To jednak wkrótce się zmieni. Od 1 lipca 2018 r. wchodzi w życie  ustawa o imprezach turystycznych i powiązanych usługach turystycznych*. Poszerza one obowiązek informacyjny o ubezpieczenie od kosztów rezygnacji czy kosztów świadczenia pomocy, w razie wypadku, choroby lub śmierci.
 -  Procedury sprzedaży – wypracowane w ramach dobrych praktyk - powinny przewidywać rzetelne informowanie o ryzykach związanych z polisą – podkreśla Daszewski.

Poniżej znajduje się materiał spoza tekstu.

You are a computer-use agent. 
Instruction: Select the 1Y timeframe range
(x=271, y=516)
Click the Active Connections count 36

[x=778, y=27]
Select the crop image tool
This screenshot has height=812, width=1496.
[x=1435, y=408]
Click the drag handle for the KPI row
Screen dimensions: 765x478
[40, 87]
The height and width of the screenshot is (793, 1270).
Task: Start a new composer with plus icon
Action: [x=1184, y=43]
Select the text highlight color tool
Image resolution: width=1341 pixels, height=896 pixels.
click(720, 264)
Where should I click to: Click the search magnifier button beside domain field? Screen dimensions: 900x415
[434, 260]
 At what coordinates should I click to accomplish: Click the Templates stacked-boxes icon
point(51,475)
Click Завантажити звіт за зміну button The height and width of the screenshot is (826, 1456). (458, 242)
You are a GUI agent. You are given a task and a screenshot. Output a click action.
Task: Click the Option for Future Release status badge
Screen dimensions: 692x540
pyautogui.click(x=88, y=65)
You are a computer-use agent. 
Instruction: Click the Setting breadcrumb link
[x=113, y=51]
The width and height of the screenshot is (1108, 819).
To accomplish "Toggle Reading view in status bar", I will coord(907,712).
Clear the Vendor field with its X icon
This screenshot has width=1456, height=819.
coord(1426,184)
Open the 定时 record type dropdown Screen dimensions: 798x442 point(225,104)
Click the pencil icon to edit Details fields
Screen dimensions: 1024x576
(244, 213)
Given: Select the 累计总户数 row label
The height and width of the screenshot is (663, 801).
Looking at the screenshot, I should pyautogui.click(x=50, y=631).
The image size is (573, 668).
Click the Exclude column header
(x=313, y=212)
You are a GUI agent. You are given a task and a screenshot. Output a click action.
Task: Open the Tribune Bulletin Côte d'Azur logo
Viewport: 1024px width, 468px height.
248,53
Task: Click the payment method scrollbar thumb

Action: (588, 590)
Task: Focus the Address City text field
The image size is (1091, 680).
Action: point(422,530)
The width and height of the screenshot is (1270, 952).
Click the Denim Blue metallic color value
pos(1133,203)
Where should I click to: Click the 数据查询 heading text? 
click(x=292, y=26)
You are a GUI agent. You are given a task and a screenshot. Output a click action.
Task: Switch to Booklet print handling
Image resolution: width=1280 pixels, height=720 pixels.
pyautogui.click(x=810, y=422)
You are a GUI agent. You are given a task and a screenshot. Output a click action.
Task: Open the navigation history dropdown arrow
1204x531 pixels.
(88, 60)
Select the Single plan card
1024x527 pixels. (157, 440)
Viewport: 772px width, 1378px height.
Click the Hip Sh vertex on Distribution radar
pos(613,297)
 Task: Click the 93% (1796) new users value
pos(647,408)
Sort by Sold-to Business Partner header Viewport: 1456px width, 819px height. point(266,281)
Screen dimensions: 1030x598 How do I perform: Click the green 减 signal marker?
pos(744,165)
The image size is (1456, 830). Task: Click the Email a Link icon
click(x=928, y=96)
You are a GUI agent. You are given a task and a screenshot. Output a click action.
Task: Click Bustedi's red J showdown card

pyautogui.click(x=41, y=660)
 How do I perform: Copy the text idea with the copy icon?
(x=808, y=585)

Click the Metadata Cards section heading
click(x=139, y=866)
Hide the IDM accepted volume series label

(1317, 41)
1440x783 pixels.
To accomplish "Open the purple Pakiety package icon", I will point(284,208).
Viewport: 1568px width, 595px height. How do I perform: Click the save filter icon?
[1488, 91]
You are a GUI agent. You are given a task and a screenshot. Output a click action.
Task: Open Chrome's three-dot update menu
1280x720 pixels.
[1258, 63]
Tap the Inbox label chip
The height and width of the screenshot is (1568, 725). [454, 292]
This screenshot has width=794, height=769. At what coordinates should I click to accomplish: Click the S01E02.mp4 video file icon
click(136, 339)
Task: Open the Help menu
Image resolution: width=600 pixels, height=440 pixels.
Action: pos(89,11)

Zanim jednak nowe przepisy zaczną działać, biuro Rzecznika Finansowego postanowiło pomóc konsumentom i przygotowało raport o ubezpieczeniach turystycznych . – Nasi eksperci  przeanalizowali skargi i ogólne warunki ubezpieczenia największych graczy na naszym rynku, by konsumenci nie kupowali kota worku. Ustalili, co oferują ubezpieczyciele i na jakie warunki należy szczególnie uważać – tłumaczy Aleksander Daszewski. – Należy bowiem pamiętać, że nie ma ubezpieczenia od wszystkiego, zakres polisy jest zawsze zawężany.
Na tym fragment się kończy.